Understanding genomes through bacterial viruses: the Lambda Project for Y10. Part I

E.coli under attack from
phage lambda

The viruses that infect bacteria (or prokaryotes) are called bacteriophage (a combination of the Greek words bakteria, a staff or cane, in view of the common rod-like appearance of many bacteria under the microscope, and phagein, which means to devour). They are the most abundant organisms (see below) on our planet and are often simply called phage, for short. As with all viruses, they cannot replicate without "help" from the host they infect. You will be more familiar with the influenza (or flu) or the cold viruses, which are viruses that infect us. However, we stop short of referring to viruses and phage as true life forms, since they require help from the host cells that they infect. The image left shows the phage lambda being infected. Sometimes the phage burst open the cells with the release of thousands of phage particles (we call this the lytic phase). Alternatively the phage infect and then adopt a dormant phase, where they just sit and wait before some external event triggers the lytic phase. Bacteria carrying such phage are called lysogens. The switch between these two phases is controlled by a genetic circuit. This is a simple model for the decision processes that take place in us, although the system is much simpler. We are going to use a set of "molecular scissors" to investigate the genes that make up phage lambda.
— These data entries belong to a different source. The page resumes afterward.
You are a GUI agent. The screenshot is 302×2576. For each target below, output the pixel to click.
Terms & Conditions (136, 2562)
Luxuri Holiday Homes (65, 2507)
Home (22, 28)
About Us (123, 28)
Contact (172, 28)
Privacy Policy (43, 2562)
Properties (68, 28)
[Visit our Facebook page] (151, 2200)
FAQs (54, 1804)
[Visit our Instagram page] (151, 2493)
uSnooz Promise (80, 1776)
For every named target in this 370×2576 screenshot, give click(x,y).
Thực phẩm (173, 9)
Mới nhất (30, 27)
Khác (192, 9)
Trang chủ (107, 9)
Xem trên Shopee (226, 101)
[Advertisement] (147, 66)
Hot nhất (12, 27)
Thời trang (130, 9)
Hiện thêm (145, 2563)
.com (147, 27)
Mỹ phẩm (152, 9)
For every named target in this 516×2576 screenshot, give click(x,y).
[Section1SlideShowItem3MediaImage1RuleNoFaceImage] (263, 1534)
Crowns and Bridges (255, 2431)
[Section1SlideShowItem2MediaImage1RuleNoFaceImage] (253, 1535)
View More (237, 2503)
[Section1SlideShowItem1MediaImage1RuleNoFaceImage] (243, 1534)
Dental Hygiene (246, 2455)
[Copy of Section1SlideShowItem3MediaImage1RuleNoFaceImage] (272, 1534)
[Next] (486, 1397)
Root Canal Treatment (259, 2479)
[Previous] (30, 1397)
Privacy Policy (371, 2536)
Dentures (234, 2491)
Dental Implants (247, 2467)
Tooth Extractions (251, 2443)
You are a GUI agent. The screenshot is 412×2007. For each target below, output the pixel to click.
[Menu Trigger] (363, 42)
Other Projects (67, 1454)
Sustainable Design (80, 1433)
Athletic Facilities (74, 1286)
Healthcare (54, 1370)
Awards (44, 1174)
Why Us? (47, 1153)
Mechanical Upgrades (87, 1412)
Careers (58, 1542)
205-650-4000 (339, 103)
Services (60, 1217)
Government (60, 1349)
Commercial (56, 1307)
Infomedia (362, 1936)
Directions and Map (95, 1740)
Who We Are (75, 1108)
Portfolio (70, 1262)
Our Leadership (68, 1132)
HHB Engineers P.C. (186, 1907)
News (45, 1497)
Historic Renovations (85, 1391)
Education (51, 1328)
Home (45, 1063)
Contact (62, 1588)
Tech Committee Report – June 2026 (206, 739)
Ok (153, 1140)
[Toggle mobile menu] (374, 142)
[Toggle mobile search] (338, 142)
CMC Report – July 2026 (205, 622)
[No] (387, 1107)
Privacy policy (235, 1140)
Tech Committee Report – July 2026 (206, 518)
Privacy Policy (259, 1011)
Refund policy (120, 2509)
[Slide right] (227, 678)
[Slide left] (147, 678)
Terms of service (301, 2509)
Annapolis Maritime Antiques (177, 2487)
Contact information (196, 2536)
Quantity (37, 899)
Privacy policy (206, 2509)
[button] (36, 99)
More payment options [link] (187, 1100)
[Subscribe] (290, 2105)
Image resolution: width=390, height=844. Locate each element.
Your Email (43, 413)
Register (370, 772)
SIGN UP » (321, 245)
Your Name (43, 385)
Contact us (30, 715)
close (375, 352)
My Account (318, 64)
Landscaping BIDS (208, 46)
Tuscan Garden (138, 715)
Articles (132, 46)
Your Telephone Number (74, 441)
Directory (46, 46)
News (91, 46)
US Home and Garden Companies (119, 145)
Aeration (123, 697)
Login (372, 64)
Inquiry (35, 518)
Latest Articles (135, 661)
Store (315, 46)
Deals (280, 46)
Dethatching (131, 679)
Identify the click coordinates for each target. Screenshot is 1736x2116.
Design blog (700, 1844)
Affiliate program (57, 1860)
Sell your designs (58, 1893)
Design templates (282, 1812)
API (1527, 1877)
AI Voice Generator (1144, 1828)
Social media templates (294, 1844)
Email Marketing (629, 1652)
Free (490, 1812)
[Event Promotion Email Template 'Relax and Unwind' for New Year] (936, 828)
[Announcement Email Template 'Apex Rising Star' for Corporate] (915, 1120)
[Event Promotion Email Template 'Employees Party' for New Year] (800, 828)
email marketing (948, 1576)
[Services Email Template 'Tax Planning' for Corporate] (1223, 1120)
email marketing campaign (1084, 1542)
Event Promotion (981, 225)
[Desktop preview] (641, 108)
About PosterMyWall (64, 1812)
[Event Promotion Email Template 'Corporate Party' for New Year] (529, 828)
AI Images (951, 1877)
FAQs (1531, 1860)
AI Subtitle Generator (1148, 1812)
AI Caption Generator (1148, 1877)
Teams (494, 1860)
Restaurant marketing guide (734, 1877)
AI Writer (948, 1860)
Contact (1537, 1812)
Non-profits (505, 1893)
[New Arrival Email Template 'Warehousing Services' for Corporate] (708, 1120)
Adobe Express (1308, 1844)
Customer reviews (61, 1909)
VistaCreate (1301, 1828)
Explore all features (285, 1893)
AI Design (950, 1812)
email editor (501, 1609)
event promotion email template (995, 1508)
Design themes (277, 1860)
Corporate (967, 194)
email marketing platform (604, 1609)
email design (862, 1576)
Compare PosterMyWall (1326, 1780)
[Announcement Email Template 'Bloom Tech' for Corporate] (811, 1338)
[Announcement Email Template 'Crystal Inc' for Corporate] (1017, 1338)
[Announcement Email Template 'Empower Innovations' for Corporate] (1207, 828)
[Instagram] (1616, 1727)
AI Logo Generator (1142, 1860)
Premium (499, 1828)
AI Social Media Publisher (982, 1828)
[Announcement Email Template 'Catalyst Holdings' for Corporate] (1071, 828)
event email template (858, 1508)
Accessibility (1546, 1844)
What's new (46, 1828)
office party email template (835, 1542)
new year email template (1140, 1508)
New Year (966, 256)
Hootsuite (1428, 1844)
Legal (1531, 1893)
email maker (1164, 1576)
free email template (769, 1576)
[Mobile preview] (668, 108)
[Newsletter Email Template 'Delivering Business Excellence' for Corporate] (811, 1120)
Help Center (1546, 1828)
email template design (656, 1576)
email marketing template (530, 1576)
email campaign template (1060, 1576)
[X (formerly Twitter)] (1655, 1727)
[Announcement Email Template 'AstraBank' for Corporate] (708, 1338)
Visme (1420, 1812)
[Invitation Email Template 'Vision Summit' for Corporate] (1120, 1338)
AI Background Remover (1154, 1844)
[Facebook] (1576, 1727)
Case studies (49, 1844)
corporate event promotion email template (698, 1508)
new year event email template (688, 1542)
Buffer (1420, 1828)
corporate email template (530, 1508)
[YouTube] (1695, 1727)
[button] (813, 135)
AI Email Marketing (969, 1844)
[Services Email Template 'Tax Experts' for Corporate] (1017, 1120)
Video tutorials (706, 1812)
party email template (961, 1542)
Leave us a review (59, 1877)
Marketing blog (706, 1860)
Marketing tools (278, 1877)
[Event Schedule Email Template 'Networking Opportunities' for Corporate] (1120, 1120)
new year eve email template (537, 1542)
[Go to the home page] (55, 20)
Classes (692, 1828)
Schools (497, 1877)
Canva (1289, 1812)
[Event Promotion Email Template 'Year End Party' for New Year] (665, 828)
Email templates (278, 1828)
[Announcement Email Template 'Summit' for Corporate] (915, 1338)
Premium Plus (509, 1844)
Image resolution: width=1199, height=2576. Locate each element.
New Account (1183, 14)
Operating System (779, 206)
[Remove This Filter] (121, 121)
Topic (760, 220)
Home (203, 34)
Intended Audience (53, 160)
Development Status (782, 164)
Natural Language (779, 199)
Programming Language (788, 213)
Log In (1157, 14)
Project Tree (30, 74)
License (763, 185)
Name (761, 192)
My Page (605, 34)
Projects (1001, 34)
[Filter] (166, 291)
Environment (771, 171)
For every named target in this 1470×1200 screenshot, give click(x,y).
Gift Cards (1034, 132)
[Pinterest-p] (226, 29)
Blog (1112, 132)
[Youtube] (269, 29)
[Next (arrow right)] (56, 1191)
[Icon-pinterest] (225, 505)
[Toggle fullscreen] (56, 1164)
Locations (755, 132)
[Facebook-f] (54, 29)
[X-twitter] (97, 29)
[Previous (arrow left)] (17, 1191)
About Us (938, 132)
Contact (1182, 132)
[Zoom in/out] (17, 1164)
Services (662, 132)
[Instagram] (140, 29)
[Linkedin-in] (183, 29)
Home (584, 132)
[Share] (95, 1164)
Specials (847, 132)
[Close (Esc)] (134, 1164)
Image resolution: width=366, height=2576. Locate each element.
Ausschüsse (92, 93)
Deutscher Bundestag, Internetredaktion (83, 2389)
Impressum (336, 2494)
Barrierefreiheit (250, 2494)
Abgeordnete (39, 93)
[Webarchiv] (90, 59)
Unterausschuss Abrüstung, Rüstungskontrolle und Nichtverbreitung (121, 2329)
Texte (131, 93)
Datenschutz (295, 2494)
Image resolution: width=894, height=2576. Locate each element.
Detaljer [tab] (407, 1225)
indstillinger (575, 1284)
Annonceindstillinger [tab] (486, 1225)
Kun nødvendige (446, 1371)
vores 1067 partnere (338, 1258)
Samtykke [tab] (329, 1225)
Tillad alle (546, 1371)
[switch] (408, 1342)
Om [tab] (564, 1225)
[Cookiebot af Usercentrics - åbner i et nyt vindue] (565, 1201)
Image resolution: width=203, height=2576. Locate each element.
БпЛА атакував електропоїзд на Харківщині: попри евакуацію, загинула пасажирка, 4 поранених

Because viruses and phage require host cells to replicate (copy themselves), they are usually simple particles, with their genes (in the form of DNA or RNA) packaged in a shell, often made up of a small number of proteins. In the case of phage lambda (left), around 30-40 genes encode the same number of proteins requiring a total of just under 50 000 base pairs of DNA. The phage head and tail (right) are encoded by the phage. When the phage infects and "sleeps" it enters the genome of the host. When it is awakened, it leaves the host genome and sometimes takes some of the host genetic material with it. This phenomenon is known to occur in animal viruses too and was critical in the isolation of cancer genes, where certain cancers are transmitted by viruses.

Phage lambda is encoded by just under 50 000 base pairs of DNA in a linear chromosome. Last week you used an enzyme called EcoRI to cut the DNA into pieces and then used agarose gel electrophoresis to "visualise" this. Last week's experiment was aimed at ensuring you could carry out the manipulations (microlitre volumes etc) sufficiently accurately for us to carry out the detailed mapping that you can see left. I have posted your data on the Innovation Lab Portal. We have some work to do to get the gels up to scratch, but we will have last week's experience behind us. I shall explain the use of these "molecular scissors", or restriction enzymes in Part II. They will help us map the genes on the phage, with the help of the lambda genome sequence that we can easily access through NCBI.